WHAT YOU WILL DO:
Give back every entry below, exactly as written.
======
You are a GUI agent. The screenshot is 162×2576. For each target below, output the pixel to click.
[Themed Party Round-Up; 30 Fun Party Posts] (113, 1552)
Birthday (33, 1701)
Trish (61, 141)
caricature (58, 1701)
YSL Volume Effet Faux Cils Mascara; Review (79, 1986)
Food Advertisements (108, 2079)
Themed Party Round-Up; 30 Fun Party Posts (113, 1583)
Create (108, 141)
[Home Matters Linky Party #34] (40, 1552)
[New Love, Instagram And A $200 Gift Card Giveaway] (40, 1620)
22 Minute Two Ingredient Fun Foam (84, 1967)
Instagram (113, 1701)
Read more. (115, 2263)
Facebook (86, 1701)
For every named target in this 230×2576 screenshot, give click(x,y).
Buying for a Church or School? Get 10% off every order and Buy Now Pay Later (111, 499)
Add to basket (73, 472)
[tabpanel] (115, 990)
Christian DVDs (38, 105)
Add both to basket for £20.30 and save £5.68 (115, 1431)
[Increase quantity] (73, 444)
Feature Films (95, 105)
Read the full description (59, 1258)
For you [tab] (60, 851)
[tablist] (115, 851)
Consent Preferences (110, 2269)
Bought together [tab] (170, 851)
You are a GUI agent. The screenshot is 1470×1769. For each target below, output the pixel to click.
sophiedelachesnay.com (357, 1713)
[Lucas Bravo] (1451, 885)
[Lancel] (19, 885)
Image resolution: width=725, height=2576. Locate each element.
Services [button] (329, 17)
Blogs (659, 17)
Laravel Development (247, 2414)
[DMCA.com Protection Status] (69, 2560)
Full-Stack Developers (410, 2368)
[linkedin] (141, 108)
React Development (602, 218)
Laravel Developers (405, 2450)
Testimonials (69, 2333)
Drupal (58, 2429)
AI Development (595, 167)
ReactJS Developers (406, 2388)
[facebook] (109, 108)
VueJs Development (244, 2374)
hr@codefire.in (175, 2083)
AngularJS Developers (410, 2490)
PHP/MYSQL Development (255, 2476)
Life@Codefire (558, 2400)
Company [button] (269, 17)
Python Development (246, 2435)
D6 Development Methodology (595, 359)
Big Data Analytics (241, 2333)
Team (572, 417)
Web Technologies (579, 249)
======
ANSWER TO THE EXERCISE:
You are a GUI agent. The screenshot is 162×2576. For each target below, output the pixel to click.
[Themed Party Round-Up; 30 Fun Party Posts] (113, 1552)
Birthday (33, 1701)
Trish (61, 141)
caricature (58, 1701)
YSL Volume Effet Faux Cils Mascara; Review (79, 1986)
Food Advertisements (108, 2079)
Themed Party Round-Up; 30 Fun Party Posts (113, 1583)
Create (108, 141)
[Home Matters Linky Party #34] (40, 1552)
[New Love, Instagram And A $200 Gift Card Giveaway] (40, 1620)
22 Minute Two Ingredient Fun Foam (84, 1967)
Instagram (113, 1701)
Read more. (115, 2263)
Facebook (86, 1701)
For every named target in this 230×2576 screenshot, give click(x,y).
Buying for a Church or School? Get 10% off every order and Buy Now Pay Later (111, 499)
Add to basket (73, 472)
[tabpanel] (115, 990)
Christian DVDs (38, 105)
Add both to basket for £20.30 and save £5.68 (115, 1431)
[Increase quantity] (73, 444)
Feature Films (95, 105)
Read the full description (59, 1258)
For you [tab] (60, 851)
[tablist] (115, 851)
Consent Preferences (110, 2269)
Bought together [tab] (170, 851)
You are a GUI agent. The screenshot is 1470×1769. For each target below, output the pixel to click.
sophiedelachesnay.com (357, 1713)
[Lucas Bravo] (1451, 885)
[Lancel] (19, 885)
Image resolution: width=725, height=2576. Locate each element.
Services [button] (329, 17)
Blogs (659, 17)
Laravel Development (247, 2414)
[DMCA.com Protection Status] (69, 2560)
Full-Stack Developers (410, 2368)
[linkedin] (141, 108)
React Development (602, 218)
Laravel Developers (405, 2450)
Testimonials (69, 2333)
Drupal (58, 2429)
AI Development (595, 167)
ReactJS Developers (406, 2388)
[facebook] (109, 108)
VueJs Development (244, 2374)
hr@codefire.in (175, 2083)
AngularJS Developers (410, 2490)
PHP/MYSQL Development (255, 2476)
Life@Codefire (558, 2400)
Company [button] (269, 17)
Python Development (246, 2435)
D6 Development Methodology (595, 359)
Big Data Analytics (241, 2333)
Team (572, 417)
Web Technologies (579, 249)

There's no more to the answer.